I feel all the more strongly now than September 2010 that Elop will lead Nokia to ruin.

What Nokia needs is leadership. Selling the company's crown jewels to Microsoft shows no leadership at all. It's acquiescence. Elop chose the easy path, of passing off responsibility to Microsoft while handing huge risk to Nokia's 120,00-plus employees (well, until the inevitable layoffs are announced) and to investors.

A real leader would seek to fix the problems. Symbian isn't a bad operating system, it just needs a makeover. Definitely the user interface is dated, but the performance is there. The core is solid. Nokia's software and Ovi services platforms do desperately need cosmetic surgery -- OK, massive plastic surgery to modernize the user interfaces and reduce operating system fragmentation. Instead, Elop proposes a brain transplant, by swapping out Symbian (and Meego) and Ovi for Windows Phone and Live services (except for maps). A brain transplant will kill the patient.

There are loads of problems with Nokia software and services development, and some of them are company cultural. Fixing the problems is the more sensible approach. Perhaps if Nokia had more time for such a dramatic platform switch, the Microsoft deal would make more sense. But the mobile market is too volatile. Nokia can't afford to lose developers and customers, particularly in markets where its massive share should be advantageous rather than put to risk.

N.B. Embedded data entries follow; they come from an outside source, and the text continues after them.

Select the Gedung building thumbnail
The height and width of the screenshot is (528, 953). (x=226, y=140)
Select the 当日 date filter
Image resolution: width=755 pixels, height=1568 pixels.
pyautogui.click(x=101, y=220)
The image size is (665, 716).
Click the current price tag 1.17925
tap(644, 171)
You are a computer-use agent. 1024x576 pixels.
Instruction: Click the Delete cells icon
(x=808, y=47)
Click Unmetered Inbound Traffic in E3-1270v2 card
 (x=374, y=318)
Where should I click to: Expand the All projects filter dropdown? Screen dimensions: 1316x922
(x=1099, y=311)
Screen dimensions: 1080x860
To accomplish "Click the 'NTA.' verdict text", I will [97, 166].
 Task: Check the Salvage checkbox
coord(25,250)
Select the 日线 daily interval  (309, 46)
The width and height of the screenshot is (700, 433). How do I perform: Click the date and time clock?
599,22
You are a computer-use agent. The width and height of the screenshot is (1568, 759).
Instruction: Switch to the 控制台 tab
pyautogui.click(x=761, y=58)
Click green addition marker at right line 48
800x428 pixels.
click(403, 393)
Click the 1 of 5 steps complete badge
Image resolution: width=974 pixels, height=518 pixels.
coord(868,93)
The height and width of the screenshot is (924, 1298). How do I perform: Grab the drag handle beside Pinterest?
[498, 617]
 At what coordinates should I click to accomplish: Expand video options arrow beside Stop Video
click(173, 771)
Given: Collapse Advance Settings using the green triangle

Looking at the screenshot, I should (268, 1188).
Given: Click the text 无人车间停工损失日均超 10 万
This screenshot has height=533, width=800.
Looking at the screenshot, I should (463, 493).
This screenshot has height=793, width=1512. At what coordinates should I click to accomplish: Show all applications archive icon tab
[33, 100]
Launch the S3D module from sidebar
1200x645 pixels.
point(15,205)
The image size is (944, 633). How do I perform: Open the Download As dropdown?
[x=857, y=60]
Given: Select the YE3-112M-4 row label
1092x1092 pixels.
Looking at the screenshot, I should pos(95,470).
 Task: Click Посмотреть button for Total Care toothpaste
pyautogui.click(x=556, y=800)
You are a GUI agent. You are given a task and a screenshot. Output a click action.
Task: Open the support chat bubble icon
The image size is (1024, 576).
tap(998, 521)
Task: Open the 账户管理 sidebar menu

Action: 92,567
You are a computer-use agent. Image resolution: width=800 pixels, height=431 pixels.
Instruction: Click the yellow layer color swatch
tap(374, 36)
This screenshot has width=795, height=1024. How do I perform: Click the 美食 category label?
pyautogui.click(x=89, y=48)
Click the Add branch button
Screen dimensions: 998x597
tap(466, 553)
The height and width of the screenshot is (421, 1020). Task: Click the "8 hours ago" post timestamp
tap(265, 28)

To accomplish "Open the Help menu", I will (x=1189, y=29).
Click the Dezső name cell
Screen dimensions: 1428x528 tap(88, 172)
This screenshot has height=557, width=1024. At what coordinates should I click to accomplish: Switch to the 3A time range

A Giant Stumbles, Not Falls

More fundamentally, Nokia has a perception problem. The company is perceived as having fallen far behind Apple and Google, when the giant has merely stumbled. In getting back up to run, the giant has longer stride than the tiny upstarts; running, Nokia can catch up fast. Nokia needs discipline more than it needs Windows Mobile. Nokia needs a CEO who praises the company's accomplishments while acknowledging change is necessary and who encourages employees to do better -- to fight harder to hold onto their market lead and to extend it.

How can anyone outside Nokia believe in its future when the CEO shows by his very words and actions that he does not? If Nokia's perception problems were bad before, they're thousands of times worse, in just a week -- thanks to Elop's "burning platform" memo and his deal with Microsoft.

Yesterday, Elop took the defensive at Mobile World Congress, asserting that Nokia would receive billions of dollars from Microsoft and that the arrangement creates a "third ecosystem." Say what? Third ecosystem? Nokia still leads the first mobile ecosystem -- the one driving more than 400 million unit sales last year. The "third ecosystem" statement is yet another sign of Elop's misguided attitudes -- that he sees more what Nokia is not rather than what it really is.

I'll be shocked if Elop doesn't alienate a large chunk, perhaps the majority, of Nokia employees, whose morale can't be too high this week looking at the future. If Elop really saw what Nokia is, there would be a different deal -- that doesn't sell off the crown jewels -- and certainly not one that alienates and blindsides Meego partner Intel.

If Elop's goal is to make enemies in Finland and across Europe, he's off to a helluva good start.